Courtesy of Wikimedia Commons

Gary Russell Jr. grew up in Capitol Heights, Maryland, an area not known for breeding success. Rather than involving himself in activities detrimental to his well-being, Russell would spend countless hours training in the basement of his home, pounding the heavy bag under the tutelage of his father, Gary Sr.

“Not having to have the high-tech equipment to be successful, instilled work ethic, memory of hitting the heavy bag in the basement, driving mother crazy,” he said.

Russell made it his mission to show youth in the DMV that they don’t have to be a product of the environment, but can forge their own paths. Through his Team Russell Foundation, he is bringing boxing back into the area by just having fun.

Russell knows that community activism is key to giving back, and the impact that his parents had on his life assisted him with his dreams.

“My mother and father scraping up cash for boxing uniforms to gain experience in boxing [has] propelled us to where we are now,” he said.

In 2016, Team Russell was created. Like AAU basketball, youth boxers 8 to 16 years of age compete to represent their community in national boxing tournaments. Russell puts them through four days of excruciating training to bring out their highest competitive spirit.

Of his efforts, Russell said fervidly, “We need the youth to understand that you can do anything you put your mind too through consistent, being in constant motion, instilling that concept. Anyone we meet, we play a significant role in their life. We want to build a dynasty, that includes passing valuable information down generation to generation.”

Russell focuses on children in areas such as Capitol Heights because, like him, they’re not foreign to adversity.

After several hand injuries and conditioning issues, Russell has persevered against the odds. The most recent setback came when the scheduled defense of his WBC featherweight championship against Oscar Escandon, which would have been Russell’s first fight in his hometown, was postponed in March due to a back injury to Escandon.

With the bout now scheduled for May 20 at the MGM National Harbor in Oxon Hill, Russell said he is excited not just for the fight, but for the community.

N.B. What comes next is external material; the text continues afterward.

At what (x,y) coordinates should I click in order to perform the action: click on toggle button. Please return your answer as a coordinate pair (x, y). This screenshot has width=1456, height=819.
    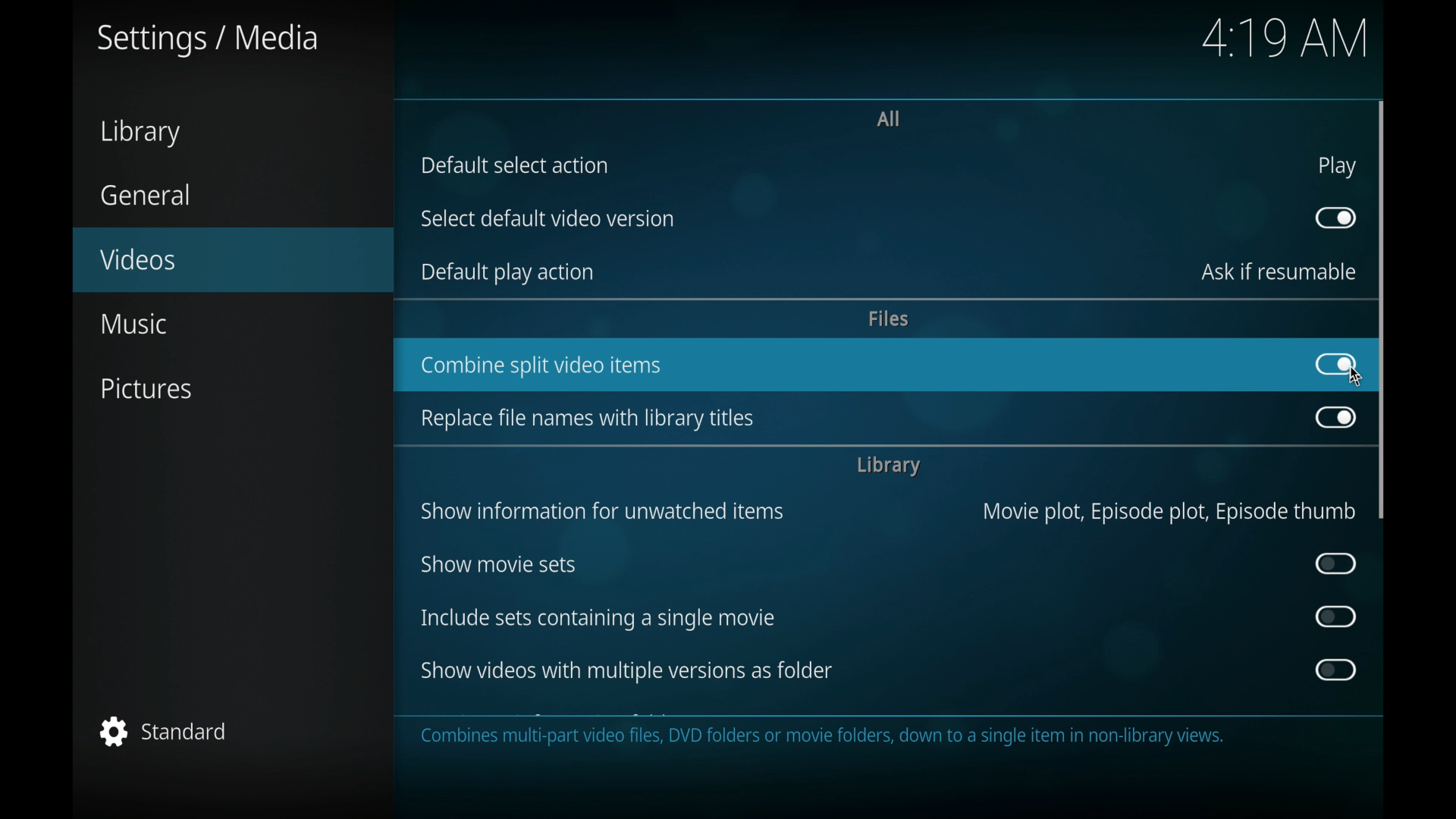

“The MGM has opened many doors of entertainment in the DMV, so this fight is meaningful for me and my family,” he said. “The fight being pushed back isn’t a big deal — injuries happen and it wasn’t in his control. So now we’re just ready and time to roll.”

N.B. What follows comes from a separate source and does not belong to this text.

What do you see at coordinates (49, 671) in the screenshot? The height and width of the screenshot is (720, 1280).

Though he’s known for his boxing prowess, Russell wants to be remembered for instilling morals and integrity into the youth.

“I [want] people to know Gary Russell the man, not the fighter,” Russell said, stressing his desire to provide an umbrella of security over his family with his career choices.

From training as a boy in Capitol Heights to fighting in the main event at MGM, Gary Russell Jr. represents and uplifts the DMV like a real champion should.